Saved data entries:
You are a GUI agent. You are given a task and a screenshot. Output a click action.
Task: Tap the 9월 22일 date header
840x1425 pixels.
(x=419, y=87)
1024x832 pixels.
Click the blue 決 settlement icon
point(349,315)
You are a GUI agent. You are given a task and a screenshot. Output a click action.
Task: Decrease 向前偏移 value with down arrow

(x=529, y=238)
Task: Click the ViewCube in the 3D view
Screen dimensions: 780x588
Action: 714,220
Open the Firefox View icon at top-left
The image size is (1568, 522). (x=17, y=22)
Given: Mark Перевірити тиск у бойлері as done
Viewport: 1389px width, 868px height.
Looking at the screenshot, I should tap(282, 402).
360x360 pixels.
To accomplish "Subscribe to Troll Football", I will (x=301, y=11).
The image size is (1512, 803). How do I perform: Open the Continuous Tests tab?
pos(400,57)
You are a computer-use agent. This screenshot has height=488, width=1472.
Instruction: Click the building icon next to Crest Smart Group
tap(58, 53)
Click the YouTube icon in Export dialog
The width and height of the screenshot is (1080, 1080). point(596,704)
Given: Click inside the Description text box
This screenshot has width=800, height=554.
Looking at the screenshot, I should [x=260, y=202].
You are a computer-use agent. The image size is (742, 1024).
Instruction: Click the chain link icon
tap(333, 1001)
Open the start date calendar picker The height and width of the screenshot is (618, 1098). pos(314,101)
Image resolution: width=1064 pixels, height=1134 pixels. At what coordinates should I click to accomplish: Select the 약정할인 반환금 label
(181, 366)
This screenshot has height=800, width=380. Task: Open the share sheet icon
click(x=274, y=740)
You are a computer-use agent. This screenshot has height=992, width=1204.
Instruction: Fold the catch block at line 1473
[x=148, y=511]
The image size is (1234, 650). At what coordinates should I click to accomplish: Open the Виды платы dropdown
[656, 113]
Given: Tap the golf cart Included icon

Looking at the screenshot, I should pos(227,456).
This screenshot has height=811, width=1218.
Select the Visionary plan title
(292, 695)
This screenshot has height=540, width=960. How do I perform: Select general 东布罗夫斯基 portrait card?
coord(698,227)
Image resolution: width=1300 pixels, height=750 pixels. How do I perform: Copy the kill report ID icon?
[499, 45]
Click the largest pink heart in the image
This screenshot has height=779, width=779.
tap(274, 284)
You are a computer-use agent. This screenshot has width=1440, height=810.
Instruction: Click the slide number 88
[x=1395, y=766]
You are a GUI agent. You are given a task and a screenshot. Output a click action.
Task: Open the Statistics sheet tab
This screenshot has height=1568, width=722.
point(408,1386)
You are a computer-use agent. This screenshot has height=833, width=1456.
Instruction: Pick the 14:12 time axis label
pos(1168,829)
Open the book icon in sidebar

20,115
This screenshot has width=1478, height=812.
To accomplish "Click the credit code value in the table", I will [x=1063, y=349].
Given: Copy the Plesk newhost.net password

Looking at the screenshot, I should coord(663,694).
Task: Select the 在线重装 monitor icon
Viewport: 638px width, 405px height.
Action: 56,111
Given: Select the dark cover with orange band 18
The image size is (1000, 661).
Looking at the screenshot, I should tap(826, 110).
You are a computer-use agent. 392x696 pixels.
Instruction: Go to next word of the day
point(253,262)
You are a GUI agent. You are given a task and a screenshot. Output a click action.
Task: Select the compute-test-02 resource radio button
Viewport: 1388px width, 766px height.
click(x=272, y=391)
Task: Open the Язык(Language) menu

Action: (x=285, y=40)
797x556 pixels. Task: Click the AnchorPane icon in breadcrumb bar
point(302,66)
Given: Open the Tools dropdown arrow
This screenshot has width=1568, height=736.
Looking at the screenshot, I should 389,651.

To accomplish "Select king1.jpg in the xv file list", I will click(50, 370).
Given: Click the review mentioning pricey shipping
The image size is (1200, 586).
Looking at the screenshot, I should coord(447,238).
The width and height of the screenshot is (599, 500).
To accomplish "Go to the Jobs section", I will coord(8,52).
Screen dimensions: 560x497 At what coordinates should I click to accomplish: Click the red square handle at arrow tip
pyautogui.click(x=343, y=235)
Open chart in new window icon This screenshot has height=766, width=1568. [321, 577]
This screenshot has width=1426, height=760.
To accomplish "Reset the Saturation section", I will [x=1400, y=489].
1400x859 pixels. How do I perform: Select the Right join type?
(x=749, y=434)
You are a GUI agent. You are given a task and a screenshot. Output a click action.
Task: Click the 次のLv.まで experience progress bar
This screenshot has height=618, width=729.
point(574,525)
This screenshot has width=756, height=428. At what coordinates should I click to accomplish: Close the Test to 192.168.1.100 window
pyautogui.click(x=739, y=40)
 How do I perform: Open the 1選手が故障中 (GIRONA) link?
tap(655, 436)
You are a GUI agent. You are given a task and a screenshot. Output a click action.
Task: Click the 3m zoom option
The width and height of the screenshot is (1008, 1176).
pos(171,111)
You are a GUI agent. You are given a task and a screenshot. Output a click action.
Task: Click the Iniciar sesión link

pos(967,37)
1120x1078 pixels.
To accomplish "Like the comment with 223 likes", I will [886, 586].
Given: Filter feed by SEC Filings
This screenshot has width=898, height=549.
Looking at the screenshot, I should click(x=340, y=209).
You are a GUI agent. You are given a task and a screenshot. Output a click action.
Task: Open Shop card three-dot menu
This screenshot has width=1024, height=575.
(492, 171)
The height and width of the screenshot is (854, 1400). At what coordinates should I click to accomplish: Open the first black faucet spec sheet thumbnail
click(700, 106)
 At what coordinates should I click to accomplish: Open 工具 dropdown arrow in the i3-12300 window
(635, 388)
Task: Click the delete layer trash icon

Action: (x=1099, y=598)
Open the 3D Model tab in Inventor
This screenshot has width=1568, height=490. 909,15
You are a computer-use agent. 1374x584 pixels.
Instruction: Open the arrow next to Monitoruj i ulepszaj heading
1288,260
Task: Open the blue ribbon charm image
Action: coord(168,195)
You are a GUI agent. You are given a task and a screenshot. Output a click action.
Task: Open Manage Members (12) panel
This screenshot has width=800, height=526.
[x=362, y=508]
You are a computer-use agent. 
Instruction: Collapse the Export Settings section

| About this exercise |
Each entry must be output exactly as it was written.

| The answer |
You are a GUI agent. You are given a task and a screenshot. Output a click action.
Task: Tap the 9월 22일 date header
840x1425 pixels.
(x=419, y=87)
1024x832 pixels.
Click the blue 決 settlement icon
point(349,315)
You are a GUI agent. You are given a task and a screenshot. Output a click action.
Task: Decrease 向前偏移 value with down arrow

(x=529, y=238)
Task: Click the ViewCube in the 3D view
Screen dimensions: 780x588
Action: 714,220
Open the Firefox View icon at top-left
The image size is (1568, 522). (x=17, y=22)
Given: Mark Перевірити тиск у бойлері as done
Viewport: 1389px width, 868px height.
Looking at the screenshot, I should tap(282, 402).
360x360 pixels.
To accomplish "Subscribe to Troll Football", I will (x=301, y=11).
The image size is (1512, 803). How do I perform: Open the Continuous Tests tab?
pos(400,57)
You are a computer-use agent. This screenshot has height=488, width=1472.
Instruction: Click the building icon next to Crest Smart Group
tap(58, 53)
Click the YouTube icon in Export dialog
The width and height of the screenshot is (1080, 1080). point(596,704)
Given: Click inside the Description text box
This screenshot has width=800, height=554.
Looking at the screenshot, I should [x=260, y=202].
You are a computer-use agent. The image size is (742, 1024).
Instruction: Click the chain link icon
tap(333, 1001)
Open the start date calendar picker The height and width of the screenshot is (618, 1098). pos(314,101)
Image resolution: width=1064 pixels, height=1134 pixels. At what coordinates should I click to accomplish: Select the 약정할인 반환금 label
(181, 366)
This screenshot has height=800, width=380. Task: Open the share sheet icon
click(x=274, y=740)
You are a computer-use agent. This screenshot has height=992, width=1204.
Instruction: Fold the catch block at line 1473
[x=148, y=511]
The image size is (1234, 650). At what coordinates should I click to accomplish: Open the Виды платы dropdown
[656, 113]
Given: Tap the golf cart Included icon

Looking at the screenshot, I should pos(227,456).
This screenshot has height=811, width=1218.
Select the Visionary plan title
(292, 695)
This screenshot has height=540, width=960. How do I perform: Select general 东布罗夫斯基 portrait card?
coord(698,227)
Image resolution: width=1300 pixels, height=750 pixels. How do I perform: Copy the kill report ID icon?
[499, 45]
Click the largest pink heart in the image
This screenshot has height=779, width=779.
tap(274, 284)
You are a computer-use agent. This screenshot has width=1440, height=810.
Instruction: Click the slide number 88
[x=1395, y=766]
You are a GUI agent. You are given a task and a screenshot. Output a click action.
Task: Open the Statistics sheet tab
This screenshot has height=1568, width=722.
point(408,1386)
You are a computer-use agent. This screenshot has height=833, width=1456.
Instruction: Pick the 14:12 time axis label
pos(1168,829)
Open the book icon in sidebar

20,115
This screenshot has width=1478, height=812.
To accomplish "Click the credit code value in the table", I will [x=1063, y=349].
Given: Copy the Plesk newhost.net password

Looking at the screenshot, I should coord(663,694).
Task: Select the 在线重装 monitor icon
Viewport: 638px width, 405px height.
Action: 56,111
Given: Select the dark cover with orange band 18
The image size is (1000, 661).
Looking at the screenshot, I should tap(826, 110).
You are a computer-use agent. 392x696 pixels.
Instruction: Go to next word of the day
point(253,262)
You are a GUI agent. You are given a task and a screenshot. Output a click action.
Task: Select the compute-test-02 resource radio button
Viewport: 1388px width, 766px height.
click(x=272, y=391)
Task: Open the Язык(Language) menu

Action: (x=285, y=40)
797x556 pixels. Task: Click the AnchorPane icon in breadcrumb bar
point(302,66)
Given: Open the Tools dropdown arrow
This screenshot has width=1568, height=736.
Looking at the screenshot, I should 389,651.

To accomplish "Select king1.jpg in the xv file list", I will click(50, 370).
Given: Click the review mentioning pricey shipping
The image size is (1200, 586).
Looking at the screenshot, I should coord(447,238).
The width and height of the screenshot is (599, 500).
To accomplish "Go to the Jobs section", I will coord(8,52).
Screen dimensions: 560x497 At what coordinates should I click to accomplish: Click the red square handle at arrow tip
pyautogui.click(x=343, y=235)
Open chart in new window icon This screenshot has height=766, width=1568. [321, 577]
This screenshot has width=1426, height=760.
To accomplish "Reset the Saturation section", I will [x=1400, y=489].
1400x859 pixels. How do I perform: Select the Right join type?
(x=749, y=434)
You are a GUI agent. You are given a task and a screenshot. Output a click action.
Task: Click the 次のLv.まで experience progress bar
This screenshot has height=618, width=729.
point(574,525)
This screenshot has width=756, height=428. At what coordinates should I click to accomplish: Close the Test to 192.168.1.100 window
pyautogui.click(x=739, y=40)
 How do I perform: Open the 1選手が故障中 (GIRONA) link?
tap(655, 436)
You are a GUI agent. You are given a task and a screenshot. Output a click action.
Task: Click the 3m zoom option
The width and height of the screenshot is (1008, 1176).
pos(171,111)
You are a GUI agent. You are given a task and a screenshot. Output a click action.
Task: Click the Iniciar sesión link

pos(967,37)
1120x1078 pixels.
To accomplish "Like the comment with 223 likes", I will [886, 586].
Given: Filter feed by SEC Filings
This screenshot has width=898, height=549.
Looking at the screenshot, I should click(x=340, y=209).
You are a GUI agent. You are given a task and a screenshot. Output a click action.
Task: Open Shop card three-dot menu
This screenshot has width=1024, height=575.
(492, 171)
The height and width of the screenshot is (854, 1400). At what coordinates should I click to accomplish: Open the first black faucet spec sheet thumbnail
click(700, 106)
 At what coordinates should I click to accomplish: Open 工具 dropdown arrow in the i3-12300 window
(635, 388)
Task: Click the delete layer trash icon

Action: (x=1099, y=598)
Open the 3D Model tab in Inventor
This screenshot has width=1568, height=490. 909,15
You are a computer-use agent. 1374x584 pixels.
Instruction: Open the arrow next to Monitoruj i ulepszaj heading
1288,260
Task: Open the blue ribbon charm image
Action: coord(168,195)
You are a GUI agent. You are given a task and a screenshot. Output a click action.
Task: Open Manage Members (12) panel
This screenshot has width=800, height=526.
[x=362, y=508]
You are a computer-use agent. 
Instruction: Collapse the Export Settings section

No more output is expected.